En La profecía, las carambolas del karma están diseñadas incluso desde antes de los nacimientos, como refleja el mencionado plano del cristal. Una impostura puesta de relieve durante la visita y descubrimientos en el cementerio etrusco de Chervete, a las afueras de Roma. Secuencia a la que Richard Donner y su montador Stuart Baird (1947) añaden unos significativos planos subjetivos, más allá del punto de vista de los merodeadores, Thorn y Jennings.
En suma, un plan prefijado que bajo la apariencia de la casualidad, la buena fortuna o incluso la sincronicidad hace que Thorn pase de ser el embajador de Roma al de Londres. El heredero de los millones Thorn reclama su atención y, en un principio, de forma ingenua aunque irónica, es comparado por Jennings con el propio Jesucristo.
En cualquier caso, es este un niño que, incluso antes de desarrollar todo su potencial diabólico -¡o su personalidad, que dirían los modernos pedagogos!-, ya es tratado como una persona distinta a las demás, es decir, entre algodones. A su vez, magnífica es la forma en la que el fotógrafo es capaz de captar esa otra zona de la realidad a través de las imágenes, descubriendo otra señal de predestinación. La que pende sobre las cabezas de aquellos que están en trance de averiguar la verdad o tratan de advertir a otros.
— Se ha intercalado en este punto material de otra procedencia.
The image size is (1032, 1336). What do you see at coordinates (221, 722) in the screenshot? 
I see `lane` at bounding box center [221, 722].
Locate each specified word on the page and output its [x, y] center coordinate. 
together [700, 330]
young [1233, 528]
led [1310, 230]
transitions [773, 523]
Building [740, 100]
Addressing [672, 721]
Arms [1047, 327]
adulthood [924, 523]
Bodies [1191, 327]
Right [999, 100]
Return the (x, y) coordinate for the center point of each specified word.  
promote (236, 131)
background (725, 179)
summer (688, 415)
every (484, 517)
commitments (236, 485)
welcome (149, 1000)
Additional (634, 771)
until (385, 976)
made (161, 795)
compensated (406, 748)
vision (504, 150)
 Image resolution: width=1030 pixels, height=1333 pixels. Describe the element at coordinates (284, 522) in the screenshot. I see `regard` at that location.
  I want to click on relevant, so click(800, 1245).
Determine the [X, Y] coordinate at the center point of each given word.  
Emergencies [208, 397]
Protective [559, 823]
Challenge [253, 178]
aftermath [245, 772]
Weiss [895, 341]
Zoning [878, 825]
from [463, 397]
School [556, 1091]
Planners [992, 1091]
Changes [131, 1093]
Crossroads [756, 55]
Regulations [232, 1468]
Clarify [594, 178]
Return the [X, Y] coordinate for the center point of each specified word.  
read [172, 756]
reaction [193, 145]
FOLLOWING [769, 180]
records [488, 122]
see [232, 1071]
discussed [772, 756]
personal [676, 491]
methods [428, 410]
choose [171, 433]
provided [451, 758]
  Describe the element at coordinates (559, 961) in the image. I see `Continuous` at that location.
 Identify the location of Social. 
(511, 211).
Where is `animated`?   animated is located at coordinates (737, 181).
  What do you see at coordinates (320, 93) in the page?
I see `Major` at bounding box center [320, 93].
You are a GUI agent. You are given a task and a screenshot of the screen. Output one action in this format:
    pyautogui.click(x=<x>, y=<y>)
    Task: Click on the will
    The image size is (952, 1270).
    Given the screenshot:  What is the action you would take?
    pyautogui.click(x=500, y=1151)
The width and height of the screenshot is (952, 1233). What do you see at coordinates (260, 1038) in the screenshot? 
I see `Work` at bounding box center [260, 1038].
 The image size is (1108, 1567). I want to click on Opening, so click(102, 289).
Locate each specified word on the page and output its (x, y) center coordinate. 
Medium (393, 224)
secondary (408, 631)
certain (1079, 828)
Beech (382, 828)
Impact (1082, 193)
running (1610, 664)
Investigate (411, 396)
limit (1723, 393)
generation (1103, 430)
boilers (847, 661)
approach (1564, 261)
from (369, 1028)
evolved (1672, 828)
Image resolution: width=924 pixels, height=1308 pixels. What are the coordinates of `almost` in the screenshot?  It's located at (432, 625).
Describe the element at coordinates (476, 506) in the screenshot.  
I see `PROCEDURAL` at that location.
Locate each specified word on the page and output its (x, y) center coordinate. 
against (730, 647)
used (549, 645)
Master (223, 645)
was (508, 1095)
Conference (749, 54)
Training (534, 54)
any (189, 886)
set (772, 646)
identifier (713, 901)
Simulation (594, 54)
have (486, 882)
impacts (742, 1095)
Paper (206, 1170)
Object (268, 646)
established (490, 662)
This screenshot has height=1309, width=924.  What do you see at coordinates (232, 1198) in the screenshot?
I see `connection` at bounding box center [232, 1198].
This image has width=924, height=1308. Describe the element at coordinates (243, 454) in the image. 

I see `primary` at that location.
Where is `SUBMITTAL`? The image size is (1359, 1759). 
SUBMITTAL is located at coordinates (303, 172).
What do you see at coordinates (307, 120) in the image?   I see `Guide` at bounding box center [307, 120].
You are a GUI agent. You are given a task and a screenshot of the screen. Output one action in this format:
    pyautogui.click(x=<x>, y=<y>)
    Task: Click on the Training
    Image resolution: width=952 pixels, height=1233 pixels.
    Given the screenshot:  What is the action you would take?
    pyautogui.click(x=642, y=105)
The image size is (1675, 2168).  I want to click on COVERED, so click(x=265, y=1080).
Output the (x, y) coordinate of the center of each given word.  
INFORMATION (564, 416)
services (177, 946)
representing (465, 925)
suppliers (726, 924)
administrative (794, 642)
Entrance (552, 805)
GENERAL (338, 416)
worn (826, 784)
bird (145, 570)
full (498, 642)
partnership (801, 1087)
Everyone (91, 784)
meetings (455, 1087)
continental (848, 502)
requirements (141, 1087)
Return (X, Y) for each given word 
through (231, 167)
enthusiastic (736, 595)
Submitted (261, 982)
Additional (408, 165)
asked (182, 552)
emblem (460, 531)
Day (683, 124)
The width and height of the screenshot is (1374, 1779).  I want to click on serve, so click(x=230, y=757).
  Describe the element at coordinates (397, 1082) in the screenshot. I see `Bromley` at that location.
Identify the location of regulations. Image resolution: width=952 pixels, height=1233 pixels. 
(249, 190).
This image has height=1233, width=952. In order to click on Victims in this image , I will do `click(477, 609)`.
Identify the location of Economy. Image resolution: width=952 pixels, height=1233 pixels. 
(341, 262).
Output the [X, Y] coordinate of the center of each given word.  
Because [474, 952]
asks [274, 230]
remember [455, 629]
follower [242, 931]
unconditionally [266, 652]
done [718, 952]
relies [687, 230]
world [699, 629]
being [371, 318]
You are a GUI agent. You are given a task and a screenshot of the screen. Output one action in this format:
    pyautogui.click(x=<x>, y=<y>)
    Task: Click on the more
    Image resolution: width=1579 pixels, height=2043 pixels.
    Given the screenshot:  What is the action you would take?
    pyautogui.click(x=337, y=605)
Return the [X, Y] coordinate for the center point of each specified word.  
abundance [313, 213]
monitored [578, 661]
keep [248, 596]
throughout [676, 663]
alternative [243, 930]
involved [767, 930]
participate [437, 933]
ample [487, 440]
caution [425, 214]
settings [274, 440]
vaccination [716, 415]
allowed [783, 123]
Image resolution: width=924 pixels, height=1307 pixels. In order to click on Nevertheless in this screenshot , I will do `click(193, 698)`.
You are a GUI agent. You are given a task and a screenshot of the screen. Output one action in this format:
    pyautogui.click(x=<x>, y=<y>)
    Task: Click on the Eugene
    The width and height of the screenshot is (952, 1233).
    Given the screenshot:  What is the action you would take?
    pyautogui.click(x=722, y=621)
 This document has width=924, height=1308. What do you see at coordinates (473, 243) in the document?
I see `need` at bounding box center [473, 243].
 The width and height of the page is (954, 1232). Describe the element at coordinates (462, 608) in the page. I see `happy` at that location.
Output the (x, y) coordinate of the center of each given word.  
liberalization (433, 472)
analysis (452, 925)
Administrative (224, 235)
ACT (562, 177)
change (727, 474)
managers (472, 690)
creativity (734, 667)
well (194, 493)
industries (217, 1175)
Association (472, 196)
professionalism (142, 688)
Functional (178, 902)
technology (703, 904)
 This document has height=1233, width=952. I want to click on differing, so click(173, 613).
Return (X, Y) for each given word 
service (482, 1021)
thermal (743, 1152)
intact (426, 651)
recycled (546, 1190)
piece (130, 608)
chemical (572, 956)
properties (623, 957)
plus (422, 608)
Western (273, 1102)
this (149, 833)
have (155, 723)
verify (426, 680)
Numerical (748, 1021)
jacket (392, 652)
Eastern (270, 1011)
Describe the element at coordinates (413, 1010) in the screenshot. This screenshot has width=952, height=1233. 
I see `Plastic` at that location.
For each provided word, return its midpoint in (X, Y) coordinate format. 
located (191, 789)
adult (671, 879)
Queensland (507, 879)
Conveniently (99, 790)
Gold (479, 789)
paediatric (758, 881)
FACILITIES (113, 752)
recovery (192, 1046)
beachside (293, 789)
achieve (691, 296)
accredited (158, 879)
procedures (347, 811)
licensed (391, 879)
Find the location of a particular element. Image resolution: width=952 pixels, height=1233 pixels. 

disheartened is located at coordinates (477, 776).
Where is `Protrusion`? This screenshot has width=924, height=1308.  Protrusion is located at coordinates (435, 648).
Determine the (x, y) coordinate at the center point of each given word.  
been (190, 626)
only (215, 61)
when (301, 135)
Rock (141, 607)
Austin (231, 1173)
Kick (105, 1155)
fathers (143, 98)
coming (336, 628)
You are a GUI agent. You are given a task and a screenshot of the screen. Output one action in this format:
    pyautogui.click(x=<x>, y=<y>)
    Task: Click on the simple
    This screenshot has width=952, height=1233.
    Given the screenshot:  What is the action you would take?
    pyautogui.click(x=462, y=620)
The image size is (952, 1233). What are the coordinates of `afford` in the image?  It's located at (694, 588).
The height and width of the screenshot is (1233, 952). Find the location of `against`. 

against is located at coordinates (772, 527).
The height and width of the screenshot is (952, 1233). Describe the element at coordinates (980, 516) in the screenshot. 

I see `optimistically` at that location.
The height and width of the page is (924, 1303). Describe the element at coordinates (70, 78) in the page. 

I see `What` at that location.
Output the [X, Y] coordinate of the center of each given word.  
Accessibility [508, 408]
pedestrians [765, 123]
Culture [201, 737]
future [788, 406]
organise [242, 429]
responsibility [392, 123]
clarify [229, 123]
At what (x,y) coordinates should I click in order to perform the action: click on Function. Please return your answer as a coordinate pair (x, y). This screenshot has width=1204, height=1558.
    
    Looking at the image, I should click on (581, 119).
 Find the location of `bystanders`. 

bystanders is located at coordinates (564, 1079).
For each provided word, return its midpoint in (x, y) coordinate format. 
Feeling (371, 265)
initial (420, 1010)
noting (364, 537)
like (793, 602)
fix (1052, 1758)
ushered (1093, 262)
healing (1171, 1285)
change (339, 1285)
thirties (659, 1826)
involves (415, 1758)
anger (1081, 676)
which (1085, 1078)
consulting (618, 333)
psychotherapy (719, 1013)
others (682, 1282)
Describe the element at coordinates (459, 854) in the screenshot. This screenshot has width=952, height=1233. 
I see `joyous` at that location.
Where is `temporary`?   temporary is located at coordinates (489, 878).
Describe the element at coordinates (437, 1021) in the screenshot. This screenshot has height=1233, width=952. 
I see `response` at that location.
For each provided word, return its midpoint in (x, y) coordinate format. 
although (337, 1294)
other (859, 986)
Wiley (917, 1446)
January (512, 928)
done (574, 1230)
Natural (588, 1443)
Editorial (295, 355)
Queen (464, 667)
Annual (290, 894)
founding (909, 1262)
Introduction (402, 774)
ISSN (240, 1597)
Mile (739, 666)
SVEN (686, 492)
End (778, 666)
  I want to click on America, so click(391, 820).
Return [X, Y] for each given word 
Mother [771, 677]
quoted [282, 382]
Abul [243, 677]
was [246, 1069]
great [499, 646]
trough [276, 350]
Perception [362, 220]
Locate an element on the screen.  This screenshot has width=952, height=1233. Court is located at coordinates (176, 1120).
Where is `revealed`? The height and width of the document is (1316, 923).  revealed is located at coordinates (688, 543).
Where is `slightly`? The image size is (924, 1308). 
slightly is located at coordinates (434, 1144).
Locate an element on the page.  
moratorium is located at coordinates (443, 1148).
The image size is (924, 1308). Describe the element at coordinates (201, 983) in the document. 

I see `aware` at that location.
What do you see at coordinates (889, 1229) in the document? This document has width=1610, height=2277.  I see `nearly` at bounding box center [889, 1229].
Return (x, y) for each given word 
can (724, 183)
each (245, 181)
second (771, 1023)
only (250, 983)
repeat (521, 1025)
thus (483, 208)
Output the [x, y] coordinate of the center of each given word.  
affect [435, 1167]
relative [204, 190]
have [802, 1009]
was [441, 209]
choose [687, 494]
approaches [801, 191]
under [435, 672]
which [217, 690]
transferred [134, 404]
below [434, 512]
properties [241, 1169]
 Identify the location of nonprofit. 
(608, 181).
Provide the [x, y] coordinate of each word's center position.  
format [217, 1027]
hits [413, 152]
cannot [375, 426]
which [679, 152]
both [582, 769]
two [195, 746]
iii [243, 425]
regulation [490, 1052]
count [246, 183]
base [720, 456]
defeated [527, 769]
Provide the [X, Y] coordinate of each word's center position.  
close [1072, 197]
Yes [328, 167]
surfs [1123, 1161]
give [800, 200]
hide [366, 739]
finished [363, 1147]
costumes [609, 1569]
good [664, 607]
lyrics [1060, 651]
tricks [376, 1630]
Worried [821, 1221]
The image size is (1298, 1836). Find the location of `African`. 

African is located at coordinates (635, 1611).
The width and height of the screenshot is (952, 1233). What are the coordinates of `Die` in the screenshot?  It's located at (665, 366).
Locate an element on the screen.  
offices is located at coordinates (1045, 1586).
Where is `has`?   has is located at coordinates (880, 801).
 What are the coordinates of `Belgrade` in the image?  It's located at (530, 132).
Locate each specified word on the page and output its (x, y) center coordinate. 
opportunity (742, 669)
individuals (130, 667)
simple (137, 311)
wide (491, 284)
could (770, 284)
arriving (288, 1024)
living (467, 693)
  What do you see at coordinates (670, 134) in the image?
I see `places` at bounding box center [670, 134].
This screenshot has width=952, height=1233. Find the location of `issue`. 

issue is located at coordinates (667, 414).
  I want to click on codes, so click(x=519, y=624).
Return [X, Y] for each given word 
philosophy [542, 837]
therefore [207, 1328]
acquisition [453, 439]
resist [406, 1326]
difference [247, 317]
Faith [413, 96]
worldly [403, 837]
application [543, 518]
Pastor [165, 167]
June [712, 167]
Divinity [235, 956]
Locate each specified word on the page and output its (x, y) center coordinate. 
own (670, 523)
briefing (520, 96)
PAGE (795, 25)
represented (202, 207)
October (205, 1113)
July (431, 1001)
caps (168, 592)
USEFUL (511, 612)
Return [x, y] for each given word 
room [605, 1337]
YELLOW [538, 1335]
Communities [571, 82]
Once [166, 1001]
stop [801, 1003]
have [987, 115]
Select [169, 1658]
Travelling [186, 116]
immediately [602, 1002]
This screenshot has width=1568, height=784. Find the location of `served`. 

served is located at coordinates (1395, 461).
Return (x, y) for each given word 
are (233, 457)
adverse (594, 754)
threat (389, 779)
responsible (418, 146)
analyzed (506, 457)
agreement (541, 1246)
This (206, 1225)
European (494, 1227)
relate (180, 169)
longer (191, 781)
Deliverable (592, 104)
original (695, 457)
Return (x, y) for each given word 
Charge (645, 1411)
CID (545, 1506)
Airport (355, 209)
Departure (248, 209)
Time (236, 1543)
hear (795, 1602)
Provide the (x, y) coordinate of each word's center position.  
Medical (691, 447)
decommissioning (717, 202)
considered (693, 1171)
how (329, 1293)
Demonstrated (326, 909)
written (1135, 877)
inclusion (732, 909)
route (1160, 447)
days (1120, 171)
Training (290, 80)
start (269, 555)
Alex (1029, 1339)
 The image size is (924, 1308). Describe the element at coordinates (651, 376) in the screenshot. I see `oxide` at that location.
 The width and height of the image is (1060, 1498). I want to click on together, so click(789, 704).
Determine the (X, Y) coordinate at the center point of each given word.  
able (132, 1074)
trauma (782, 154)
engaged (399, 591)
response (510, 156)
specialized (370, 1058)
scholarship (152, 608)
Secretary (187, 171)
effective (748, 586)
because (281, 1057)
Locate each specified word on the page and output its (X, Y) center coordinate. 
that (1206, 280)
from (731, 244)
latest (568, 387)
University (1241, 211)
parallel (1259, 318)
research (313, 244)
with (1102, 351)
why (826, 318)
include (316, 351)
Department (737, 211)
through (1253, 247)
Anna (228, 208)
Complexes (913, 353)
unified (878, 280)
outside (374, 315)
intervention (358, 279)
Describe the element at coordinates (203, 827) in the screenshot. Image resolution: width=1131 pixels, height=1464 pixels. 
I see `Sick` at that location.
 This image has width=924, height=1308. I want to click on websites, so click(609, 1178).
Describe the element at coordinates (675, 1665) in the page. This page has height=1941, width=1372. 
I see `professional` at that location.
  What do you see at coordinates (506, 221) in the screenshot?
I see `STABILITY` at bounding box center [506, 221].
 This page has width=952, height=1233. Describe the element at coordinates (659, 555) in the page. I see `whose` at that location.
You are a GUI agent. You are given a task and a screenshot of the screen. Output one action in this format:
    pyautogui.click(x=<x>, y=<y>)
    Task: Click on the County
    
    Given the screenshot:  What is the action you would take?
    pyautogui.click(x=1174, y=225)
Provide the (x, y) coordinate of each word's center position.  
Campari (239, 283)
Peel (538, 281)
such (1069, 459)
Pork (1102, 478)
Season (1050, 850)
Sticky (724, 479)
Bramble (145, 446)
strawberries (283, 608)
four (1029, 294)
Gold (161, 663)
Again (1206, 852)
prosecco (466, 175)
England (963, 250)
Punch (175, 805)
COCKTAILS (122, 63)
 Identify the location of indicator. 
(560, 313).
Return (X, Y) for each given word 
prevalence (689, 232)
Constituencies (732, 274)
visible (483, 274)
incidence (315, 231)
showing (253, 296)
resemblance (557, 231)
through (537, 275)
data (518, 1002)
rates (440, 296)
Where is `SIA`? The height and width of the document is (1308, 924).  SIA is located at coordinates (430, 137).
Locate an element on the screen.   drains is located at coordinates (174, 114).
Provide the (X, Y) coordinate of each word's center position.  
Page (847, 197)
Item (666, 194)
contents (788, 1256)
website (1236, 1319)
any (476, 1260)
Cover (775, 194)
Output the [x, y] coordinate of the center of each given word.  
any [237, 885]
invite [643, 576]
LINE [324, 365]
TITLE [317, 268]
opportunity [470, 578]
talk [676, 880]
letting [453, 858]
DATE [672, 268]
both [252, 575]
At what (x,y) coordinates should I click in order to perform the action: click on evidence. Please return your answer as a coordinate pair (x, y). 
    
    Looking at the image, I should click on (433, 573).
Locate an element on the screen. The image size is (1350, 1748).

El papel de los progenitores deviene circunstancial, a pesar de la sobreprotección que el niño recibe de ellos, incluso cuando se muestra fuera de control. Solo son un instrumento de paso, razón por la que Katherine Thorn (Lee Remick) tendrá finalmente necesidad de “confesarse” con un psiquiatra.
Pero los cambios de la primera niñez, tratando de trascender lo que el bueno de Piaget (1896-1980) denominó la etapa preoperacional, son evidentes. De hecho, tan bestiales que, o bien hacen huir despavoridos a los animales, como si estuvieran en contacto con su propia anti-naturaleza -o anti-materia-, o bien los convierten en sus aliados, siempre prestos al ataque.
Junto con la humana, es esta la ayuda necesaria para que, pasado el tiempo, el joven Thorn pueda establecer el reino del mal en la Tierra. Una afirmación que amplía sarcásticamente el espectro visible de lecturas, a mi parecer, y que queda rubricada por medio de un fenómeno celeste: el cometa que hace dos mil años fue embajador de un acontecimiento capital, comunica ahora un nacimiento igualmente relevante aunque de signo opuesto, un seis de junio (qué curioso, tal día como hoy).